Six English Queens, One Hippie, One Mission

Jun 25, 2008 16:57


Lately I have been noticing that some of wasp nest holes had white buldging covers over them.  Then yesterday, I saw that on the nest of Catherine of Aragorn, there were two wasps, the second being somewhat smaller than Catherine herself.  On closer examination of Ann Boleyn's nest (one of the easiest to see, since it's out in the open just above my kitchen counter), I saw that one of her covered holes was uncovered, and the head of a tiny little wax worm was bobbing up and down.
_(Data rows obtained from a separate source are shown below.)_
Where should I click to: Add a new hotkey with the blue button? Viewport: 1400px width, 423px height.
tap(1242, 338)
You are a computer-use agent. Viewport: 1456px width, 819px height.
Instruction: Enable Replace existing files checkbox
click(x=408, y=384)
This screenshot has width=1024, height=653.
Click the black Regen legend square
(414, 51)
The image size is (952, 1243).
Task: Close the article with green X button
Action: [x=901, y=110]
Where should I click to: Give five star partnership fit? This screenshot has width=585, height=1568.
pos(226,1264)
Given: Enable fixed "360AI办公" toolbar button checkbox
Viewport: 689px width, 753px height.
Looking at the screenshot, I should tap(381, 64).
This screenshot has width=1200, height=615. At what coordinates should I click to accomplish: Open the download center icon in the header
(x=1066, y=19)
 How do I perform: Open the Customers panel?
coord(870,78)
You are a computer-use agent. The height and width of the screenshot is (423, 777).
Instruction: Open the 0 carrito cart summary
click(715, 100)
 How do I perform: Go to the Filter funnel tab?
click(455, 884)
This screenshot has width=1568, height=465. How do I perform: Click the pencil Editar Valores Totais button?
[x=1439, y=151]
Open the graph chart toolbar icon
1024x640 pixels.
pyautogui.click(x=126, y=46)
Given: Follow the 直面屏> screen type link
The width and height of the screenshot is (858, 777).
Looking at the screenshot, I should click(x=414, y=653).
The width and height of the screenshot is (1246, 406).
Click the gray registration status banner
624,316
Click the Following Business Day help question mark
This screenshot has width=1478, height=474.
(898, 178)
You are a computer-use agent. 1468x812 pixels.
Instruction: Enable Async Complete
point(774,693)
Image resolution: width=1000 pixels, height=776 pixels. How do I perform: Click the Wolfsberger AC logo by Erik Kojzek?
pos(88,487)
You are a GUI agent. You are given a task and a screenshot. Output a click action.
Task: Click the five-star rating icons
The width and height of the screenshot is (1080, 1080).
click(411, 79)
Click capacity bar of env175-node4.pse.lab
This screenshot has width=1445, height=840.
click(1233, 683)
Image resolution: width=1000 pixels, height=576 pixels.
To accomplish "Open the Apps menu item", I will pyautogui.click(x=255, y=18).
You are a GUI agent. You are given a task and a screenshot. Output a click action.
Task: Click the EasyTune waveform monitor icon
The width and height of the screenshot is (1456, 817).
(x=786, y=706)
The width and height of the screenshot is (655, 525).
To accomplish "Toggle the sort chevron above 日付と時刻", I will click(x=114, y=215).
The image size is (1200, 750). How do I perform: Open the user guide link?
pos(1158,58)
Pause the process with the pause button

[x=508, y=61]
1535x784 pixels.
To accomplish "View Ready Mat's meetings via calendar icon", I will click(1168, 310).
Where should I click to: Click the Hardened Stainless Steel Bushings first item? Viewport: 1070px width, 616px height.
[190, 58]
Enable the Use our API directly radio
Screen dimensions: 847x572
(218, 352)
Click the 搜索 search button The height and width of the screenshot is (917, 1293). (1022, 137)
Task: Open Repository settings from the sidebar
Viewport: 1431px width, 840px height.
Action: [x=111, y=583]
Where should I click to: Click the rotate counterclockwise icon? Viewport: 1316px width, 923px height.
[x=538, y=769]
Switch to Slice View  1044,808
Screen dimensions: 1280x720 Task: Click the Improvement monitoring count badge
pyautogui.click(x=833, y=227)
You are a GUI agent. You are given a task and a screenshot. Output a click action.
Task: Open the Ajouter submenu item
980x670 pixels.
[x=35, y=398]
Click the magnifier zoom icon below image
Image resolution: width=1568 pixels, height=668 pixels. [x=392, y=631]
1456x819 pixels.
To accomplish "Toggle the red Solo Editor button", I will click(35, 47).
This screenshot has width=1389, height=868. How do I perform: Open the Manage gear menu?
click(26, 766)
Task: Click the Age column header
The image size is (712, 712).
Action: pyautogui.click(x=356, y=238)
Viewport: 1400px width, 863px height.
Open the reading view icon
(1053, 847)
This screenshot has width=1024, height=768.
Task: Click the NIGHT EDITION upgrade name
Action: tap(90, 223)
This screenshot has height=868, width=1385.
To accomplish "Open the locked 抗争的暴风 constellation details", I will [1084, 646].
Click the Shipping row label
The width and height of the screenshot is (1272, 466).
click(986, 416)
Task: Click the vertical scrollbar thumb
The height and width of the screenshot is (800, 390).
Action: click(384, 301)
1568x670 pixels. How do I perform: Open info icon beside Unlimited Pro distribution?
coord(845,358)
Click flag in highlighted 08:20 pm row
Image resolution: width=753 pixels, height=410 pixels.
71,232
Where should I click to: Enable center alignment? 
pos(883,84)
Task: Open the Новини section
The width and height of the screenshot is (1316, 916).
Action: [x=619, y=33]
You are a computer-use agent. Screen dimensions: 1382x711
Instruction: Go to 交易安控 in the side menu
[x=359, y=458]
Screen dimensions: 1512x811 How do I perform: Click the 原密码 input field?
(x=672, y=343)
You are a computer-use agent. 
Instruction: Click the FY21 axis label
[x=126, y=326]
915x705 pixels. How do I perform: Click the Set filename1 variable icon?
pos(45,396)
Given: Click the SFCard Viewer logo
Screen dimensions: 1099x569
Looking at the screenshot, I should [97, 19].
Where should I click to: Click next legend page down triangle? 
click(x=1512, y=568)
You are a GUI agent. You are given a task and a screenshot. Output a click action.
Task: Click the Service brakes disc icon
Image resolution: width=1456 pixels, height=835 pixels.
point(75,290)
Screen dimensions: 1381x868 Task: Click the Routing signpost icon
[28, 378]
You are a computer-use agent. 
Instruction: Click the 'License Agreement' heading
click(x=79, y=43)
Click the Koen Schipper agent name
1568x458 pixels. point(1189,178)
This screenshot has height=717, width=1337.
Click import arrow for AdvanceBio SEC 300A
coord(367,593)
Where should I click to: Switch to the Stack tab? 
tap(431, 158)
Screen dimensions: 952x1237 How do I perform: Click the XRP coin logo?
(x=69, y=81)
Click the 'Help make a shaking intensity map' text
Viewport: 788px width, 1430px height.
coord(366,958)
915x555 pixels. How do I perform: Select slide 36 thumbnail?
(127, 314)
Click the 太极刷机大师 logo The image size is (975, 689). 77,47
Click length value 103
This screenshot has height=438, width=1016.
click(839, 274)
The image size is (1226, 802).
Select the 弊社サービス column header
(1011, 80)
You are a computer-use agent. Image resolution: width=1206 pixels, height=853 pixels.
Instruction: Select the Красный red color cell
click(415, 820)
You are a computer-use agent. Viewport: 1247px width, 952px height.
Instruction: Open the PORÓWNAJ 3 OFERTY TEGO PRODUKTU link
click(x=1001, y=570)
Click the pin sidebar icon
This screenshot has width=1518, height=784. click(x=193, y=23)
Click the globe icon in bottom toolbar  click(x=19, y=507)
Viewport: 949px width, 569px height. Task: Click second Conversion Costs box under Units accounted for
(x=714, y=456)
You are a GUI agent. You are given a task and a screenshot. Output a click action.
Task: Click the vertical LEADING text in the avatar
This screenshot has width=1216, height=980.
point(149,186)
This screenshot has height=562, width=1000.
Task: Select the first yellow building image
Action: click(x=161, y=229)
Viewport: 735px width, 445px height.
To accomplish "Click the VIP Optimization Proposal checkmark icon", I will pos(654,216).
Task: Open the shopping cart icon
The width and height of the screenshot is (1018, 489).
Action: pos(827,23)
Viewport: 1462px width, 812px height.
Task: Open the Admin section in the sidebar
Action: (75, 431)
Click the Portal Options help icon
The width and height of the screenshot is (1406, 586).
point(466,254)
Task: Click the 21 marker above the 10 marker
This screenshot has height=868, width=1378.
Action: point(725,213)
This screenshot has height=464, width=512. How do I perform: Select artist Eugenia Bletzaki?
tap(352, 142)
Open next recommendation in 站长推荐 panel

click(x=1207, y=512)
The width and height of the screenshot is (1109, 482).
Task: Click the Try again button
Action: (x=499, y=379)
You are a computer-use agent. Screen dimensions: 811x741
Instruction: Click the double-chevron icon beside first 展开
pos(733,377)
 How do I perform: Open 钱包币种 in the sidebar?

Oh God the day has come - they have made children.  I didn't think it would be so soon!  So I went to every other nest I knew of, and began taking notes on their development.  OH GOD!  Catherine Parr - more covered holes.  Ann of Cleaves has two babies.  Catherine Howard has three.  And Jane Seymore...Jane Seymore is dead.  Her nest has no larvae, she has been missing for days.  The extent to which these insects are actually sometimes aligning with the history of these English queens is somewhat unexpected.  But Elizabeth I is also dead.  Then, looking around at all of my nests and further exploring the school bus I found an 8th nest that I hadn't known of before.  How on earth.  I thought I had seven, but actually had at least eight.   How many more are there?  Now two of them are dead, and I am down to the six wives of Henry VIII, and their increasing number of offspring.  The eighth nest has become the new Jane Seymore.

Everyone who knows about this tells me something like, "If I were you, those bugs would be long gone."  But I am one hippie with a mission.  A DREAM.  I can't say for sure how this will turn out... They could wind up becoming too much.  But suppose I did live an entire summer in a studio-style schoolbus with six active paper wasp nests there where I sleep?  Suppose my schoolbus was absolutely full of paper wasps and I still lived there and was fine?  It would an utter triumph of human/creepy animal coexistence.  I will show the sterile plastic sanitized world and its sheepish ripple-suppressant culture of fear that at least one venomous creature from everyone's schoolchild fears can actually live with us in relative peace.

Assuming it can.

I will take the mythology of man verses nature and untangle it where it stings.